Rotten fruit and vegetable waste in a dumpster.

According to the US Department of Agriculture (USDA), an estimated 30-40% of food in the United States goes to waste. That is more than one-third of our food! Imagine going to the grocery store, and after paying for your items, you simply throw away an entire bag of food instead of placing it in your car. While we may not do this at the grocery store, we are essentially doing this at home when we toss unwanted and unused food. It is time we take ownership of our wasted food and learn how simple solutions can reduce what ends up in our landfills.


Wasted food that goes to the landfill mixes with inorganic waste and buried so it does not decompose as well as it otherwise would. This buried waste releases methane gas which is a harmful greenhouse gas (even more so than even carbon dioxide). For perspective, methane from food waste in the US food accounts for the same as 37 million cars’ worth of greenhouse gas emissions.


The good news is it’s easy to take care of food waste and ensure that this does not happen. Together, we can change how we dispose of food waste and try to be thoughtful with our habits.

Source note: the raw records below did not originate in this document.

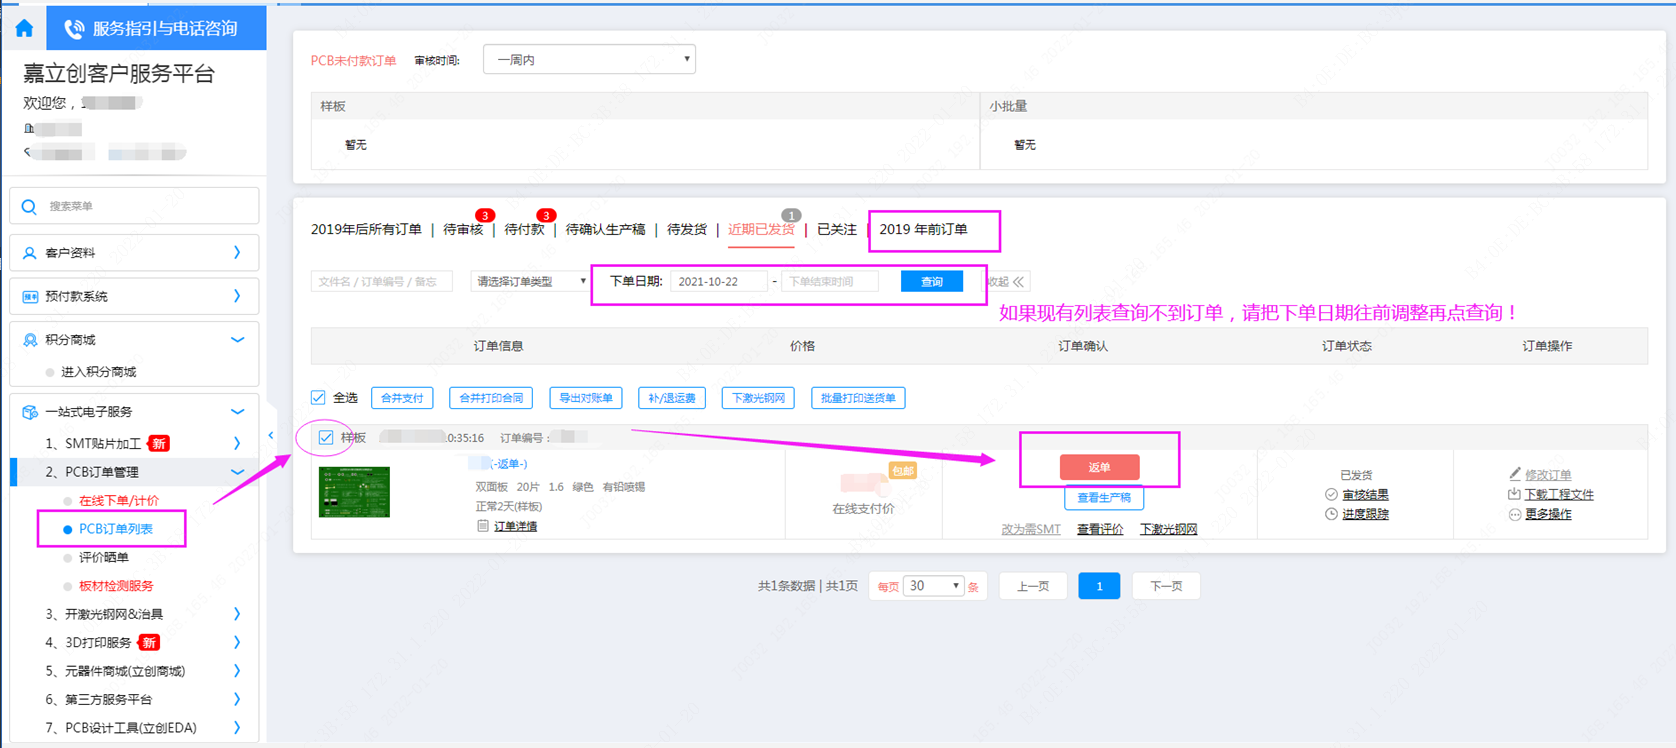Switch to the 2019年前订单 tab
Viewport: 1676px width, 748px height.
pyautogui.click(x=923, y=230)
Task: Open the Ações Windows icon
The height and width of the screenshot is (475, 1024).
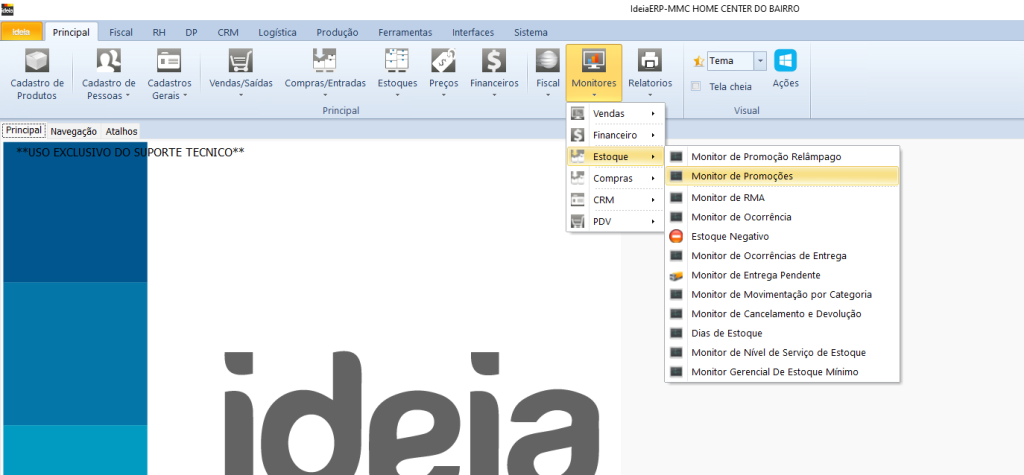Action: coord(785,62)
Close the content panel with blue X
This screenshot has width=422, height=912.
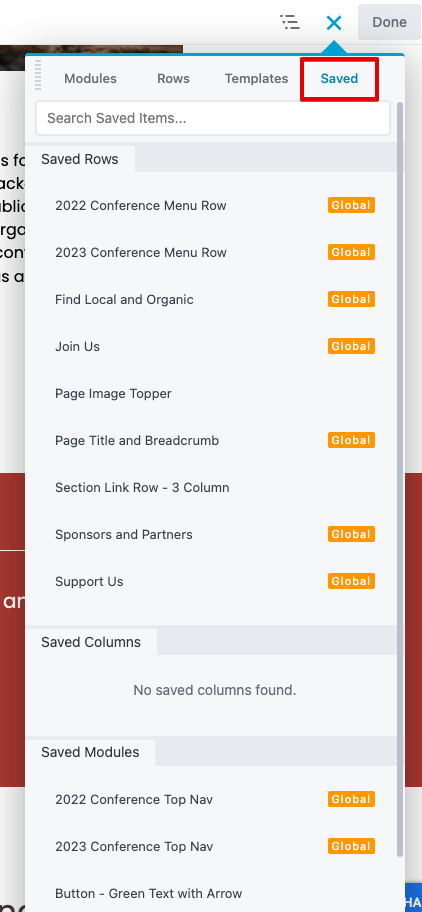(334, 23)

Put food waste in its place!

  • Compost the most: Teabags, spoiled foods, scraps from your takeout meal, fruit and vegetable peels, and more can be composted instead of tossed in the trash. Put your unused food to work by using it to grow new ingredients or mulch for landscape.
  • Take inventory before you shop: Before making a list of what you assume you need from the store, take a quick inventory of everything in your fridge and pantry. This can prevent you from double purchasing what may be hiding behind your cupboard, and you can shop for recipes based on what you already have. This could save you money and food waste.
  • Store food properly: Did you know that different parts of your fridge hold various temperatures? By knowing the best places to store your food in your fridge, you can prevent mold from overcoming strawberries and keep your veggies from going limp by extending their shelf life in your fridge.
  • Get creative with leftovers: Blend overripe bananas into a smoothie or mash them to create delicious banana bread. Use grilled leftovers on a salad the next day or turn them into a sandwich. Save your chicken, beef, or pork bones for boiling into a broth. The possibilities of using leftovers are endless and always ripe for the picking!
  • Freeze and date it: If you know you won’t be able to enjoy something you have purchased before it spoils, opt for freezing it. Tack on the date, and you’ll be ready to enjoy recipes in the future and save a trip to the store.